Can patients with kidney disease and erectile dysfunction engage in physical activity? Due to the special physiological functions of the kidneys, middle-aged men diagnosed with kidney disease are often advised to limit or avoid physical activity. This is because the kidneys are responsible for processing metabolic waste products throughout the body, and exercise can increase their burden. Therefore, during the acute phase, patients are encouraged to rest quietly, minimize activity during the recovery period, and avoid heavy physical labor after recovery. Does this mean they should absolutely avoid exercise? Some suggest that patients with kidney disease and erectile dysfunction participate in light activities such as walking, arm swinging, or Tai Chi. The main purpose is to relax the mind and relieve psychological stress through appropriate exercise, which is beneficial for both kidney disease and erectile dysfunction.
Is treatment necessary for erectile dysfunction in patients with liver disease? Erectile dysfunction is very common in patients with liver disease.

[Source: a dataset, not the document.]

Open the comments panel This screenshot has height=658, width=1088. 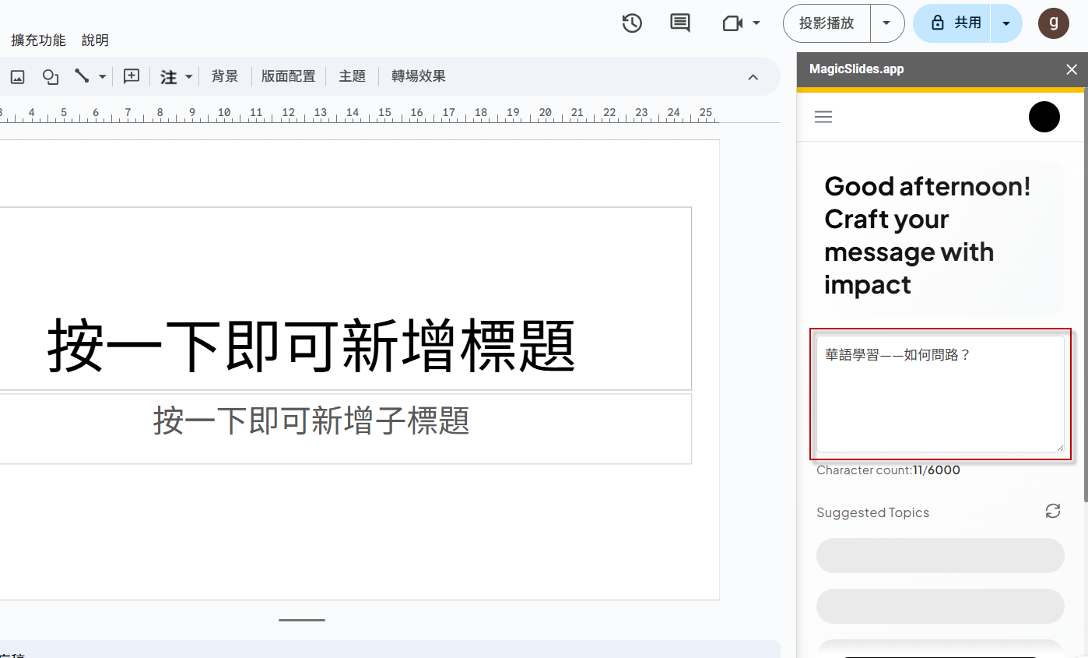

During illness, rest is necessary to promote recovery and restore normal liver function. This period of "sexual hibernation" is also a necessary self-regulation mechanism for the body. For men recovering from or in the later stages of liver disease, sexual activity should resume. If erectile dysfunction occurs, it is often psychogenic. Liver disease itself does not directly cause erectile dysfunction; it only indirectly occurs when liver function is impaired. For these reasons, appropriate exercise is essential for gradually restoring strength and improving overall health.